Yes, just a duo, consisting of bassist/ lead singer Ingmar Petersen (main songwriter & lyricist) and drummer/ backing singer Claus-Peter Hamisch (recording & mixing engineer, something which he also does for other bands) both also active as the rhythm section of German Traditional Doom act Voodooshock. However, it would be unfair to call Beehoover the duo's “side-project”, since its activities predate that of the guys' other band. In their beginning days the guys actually looked for a suitable guitarist and singer to complete their band, but somehow things never worked out with those whom applied. Well, their debut 2004 demo was actually done with an additional singer, an by the time that guy left (or was asked to leave, I'm not sure) the duo had settled in their ways of doin' everything on their own. Totally in sinc with each other, whatever comes out of either one of the two is Beehoover, and exactly what the two had always wanted, so why complicate matters by adding meddlesome additional band members, when they're very capable of doing everything on their own in the first place? In their own words, there's too many influences to do 'em all justice in a list of bands, but most certainly there's a strong love of Krautrock in the songwriting (minus the “laissez faire” attitude) and technically spoken, a whole lot more bass!

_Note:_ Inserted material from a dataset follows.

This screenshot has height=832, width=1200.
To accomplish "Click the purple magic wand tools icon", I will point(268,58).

There's signs of Heavy Psychedelica as well as Americana, and of course there's heavy influence from all things Doom and its establishing forefather Black Sabbath. But then Beehoover lifts itself up to the realms of Avant Garde Doom and Jazz with a progressive touch.
In their own rehearsal room annex studio, the boys recorded 3 songs for the full-length worthy EP A Mirror Is A Window's End, released it through their own Beardhead Records (and that was the only activity of the label), and started playing gigs as a duo from October 2005 on. The EP eventually got the duo signed to Exile On Mainstream (as mentioned in the band's bio: a year and 5 gigs later), whom released the band's official full-length The Sun Behind The Dustbin in 2007. The ensuing Heavy Zooocame about somewhat differently, with writing sessions at 6 am over a period of a couple of weeks, and recordings in a cinema before being mixed at the band's studio. The end result, released in 2008, is said to be raw and angry. 2009 took the band away from their native country, to tour all over Europe with other bands on the EOM label, as well as supporting Doom legends Wino.

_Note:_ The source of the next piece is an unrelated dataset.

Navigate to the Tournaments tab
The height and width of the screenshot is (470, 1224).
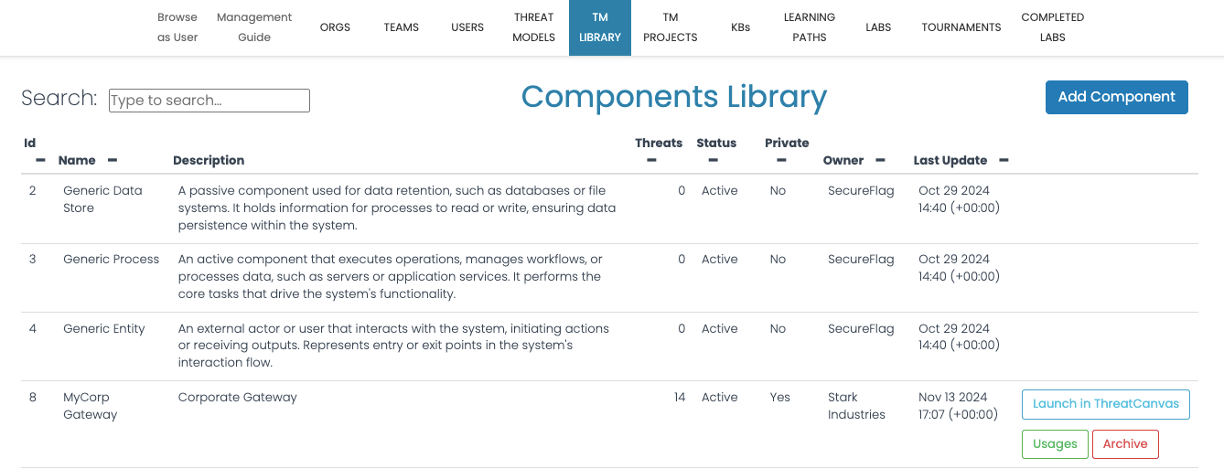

With the album already out for a couple of months (sorry about that...we've gotten the promo album after the facts, and although I'd already noticed it in the website's “to do” box, and read favourable reviews, I felt I had to leave it to our specialist in the genre. However, he somehow failed to recognize it for what it was, and the promo lingered in the box for several weeks before I snatched it out of it...lucky bastard me!), it's been getting rave reviews from all over Europe (see excerpts in blogs at the band's MySpace page), but that's not what convinced me of the qualities of this duo! Nay, it's the music, and the guys' incredible nack at changing intensities, that done it! In all its simplicity, you don't even miss a guitar in the band's heavier moments, because what comes out of the drums/bass synergy (thanks to a prolific style of songwriting) are catchy tunes which balance between melancholy, despair, and anger. During the calmer passages, when there's not even drumming, I suspect one of the two guys to pick up an acoustic guitar (because that's what it sounds like, you know!), but there's no mention of the use of such an instrument at all, so I'm left to believe that a bass can be made to sound just like an acoustic guitar, then? By the way, there's also  passage (check “The Dragonfighter”) where the only instrument played is the drums, underlined by dual singing (nice, nice!!!).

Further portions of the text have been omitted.